| What to work on |
1. From the heart surgery essay, write out the passage between "[This is the" and "costly medical bills.", inclusive.
2. In the heart surgery essay, which bad habit does the writer count as the major contributor to the heart attack?
3. Carry on the heart surgery essay from the point where it stops.

| Text excerpt |
►

[This is the third installment of a multiple-chapter essay on my recent heart surgery. Scroll down to read Parts 1 and 2.]
In the early morning of Feb. 13, about nine hours before my release from Vanderbilt Medical Center, I became increasingly emotional. Sitting there in the dark, my roommate asleep but snoring on the other side of the partition—my short-term ordeal coming near to its end—I began to weep.
I was overcome by sadness. I had had this physical event and survived, but I started thinking, I guess, about my life—now so much nearer its end than its beginning. I thought about my failures, especially as a husband and father, and about how I’d blown a lot of important personal stuff, including as regards earning a sufficient living—starving artist-ism being all well and good if you eventually make it big and then don’t have to worry about paying off costly medical bills.
I also thought about my bad personal habits, especially cigarette smoking, which I count as THE major contributor to my heart attack. Something I could’ve controlled.

◄

| Given records |
►

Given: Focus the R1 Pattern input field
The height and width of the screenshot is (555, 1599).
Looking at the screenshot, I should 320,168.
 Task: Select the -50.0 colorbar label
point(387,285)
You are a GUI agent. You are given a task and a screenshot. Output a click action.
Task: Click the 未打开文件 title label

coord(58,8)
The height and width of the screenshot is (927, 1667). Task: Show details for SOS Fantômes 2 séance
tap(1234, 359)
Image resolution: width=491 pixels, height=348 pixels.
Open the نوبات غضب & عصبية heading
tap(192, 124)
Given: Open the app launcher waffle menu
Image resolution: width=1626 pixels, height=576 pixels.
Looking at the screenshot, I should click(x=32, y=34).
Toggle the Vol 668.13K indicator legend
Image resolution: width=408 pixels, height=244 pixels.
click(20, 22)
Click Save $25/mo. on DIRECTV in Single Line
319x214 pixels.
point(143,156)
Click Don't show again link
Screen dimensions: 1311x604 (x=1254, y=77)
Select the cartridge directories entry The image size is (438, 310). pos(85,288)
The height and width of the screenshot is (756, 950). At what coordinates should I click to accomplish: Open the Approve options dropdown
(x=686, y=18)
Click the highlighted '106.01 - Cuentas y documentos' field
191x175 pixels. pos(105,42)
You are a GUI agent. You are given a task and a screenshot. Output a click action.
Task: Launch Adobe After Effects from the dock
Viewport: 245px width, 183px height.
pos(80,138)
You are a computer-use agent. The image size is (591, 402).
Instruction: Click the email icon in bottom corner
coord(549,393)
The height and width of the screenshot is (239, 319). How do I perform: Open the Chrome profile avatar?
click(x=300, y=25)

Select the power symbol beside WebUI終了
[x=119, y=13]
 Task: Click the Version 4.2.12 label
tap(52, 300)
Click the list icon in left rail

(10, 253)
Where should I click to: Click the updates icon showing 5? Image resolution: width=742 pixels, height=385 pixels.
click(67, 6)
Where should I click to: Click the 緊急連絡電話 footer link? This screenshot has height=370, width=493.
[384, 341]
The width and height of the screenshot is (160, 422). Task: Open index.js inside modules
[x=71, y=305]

◄

| Per-task outputs |
1.
[This is the third installment of a multiple-chapter essay on my recent heart surgery. Scroll down to read Parts 1 and 2.]
In the early morning of Feb. 13, about nine hours before my release from Vanderbilt Medical Center, I became increasingly emotional. Sitting there in the dark, my roommate asleep but snoring on the other side of the partition—my short-term ordeal coming near to its end—I began to weep.
I was overcome by sadness. I had had this physical event and survived, but I started thinking, I guess, about my life—now so much nearer its end than its beginning. I thought about my failures, especially as a husband and father, and about how I’d blown a lot of important personal stuff, including as regards earning a sufficient living—starving artist-ism being all well and good if you eventually make it big and then don’t have to worry about paying off costly medical bills.

2. Cigarette smoking.

3.
My family history does not tend toward heart disease. I have forebears who lived into their eighties and even beyond. Generally speaking, I appear to be in trim-enough shape. I’ve eaten my share of bad calories, of course, but I don’t think I've been the worst kind of abuser. I have a fairly sophisticated palate, and I can’t eat junk food consistently without running very readily to “real food.” I’d say that my pre-cardiac overall eating patterns were not that un-healthy, in relative terms.
Nevertheless...too much caffeine? Probably. Too many sugared drinks? Yes. (I’m a sucker for flavored lemonades.) Lots of beef and cheese, plus fries, with extra salt? Yes, maybe, but I always pulled back too, with a salad and soup, and usually I have avoided junk food in consecutive meals, on consecutive days. And, despite the generally sedentary nature of my work, I feel I have stayed active enough. (Though maybe not, it turns out.)
Given my general profile, it is my belief that cigarettes alone brought me to the abyss at Vanderbilt. Decades of smoking can precipitate heart attack. You didn’t hear it here first, of course, but as I embark on this new phase of living, it is the mantra I must continue to repeat.
About 25 years ago, I had the distinct pleasure of interviewing British novelist Anthony Burgess (A Clockwork Orange, etc.) at a book convention in Manhattan. My own father, a novelist himself and a longtime smoker, had recently passed away. Burgess, born only 33 days after my dad, and hence his living, breathing contemporary, was smoking, and I joined him.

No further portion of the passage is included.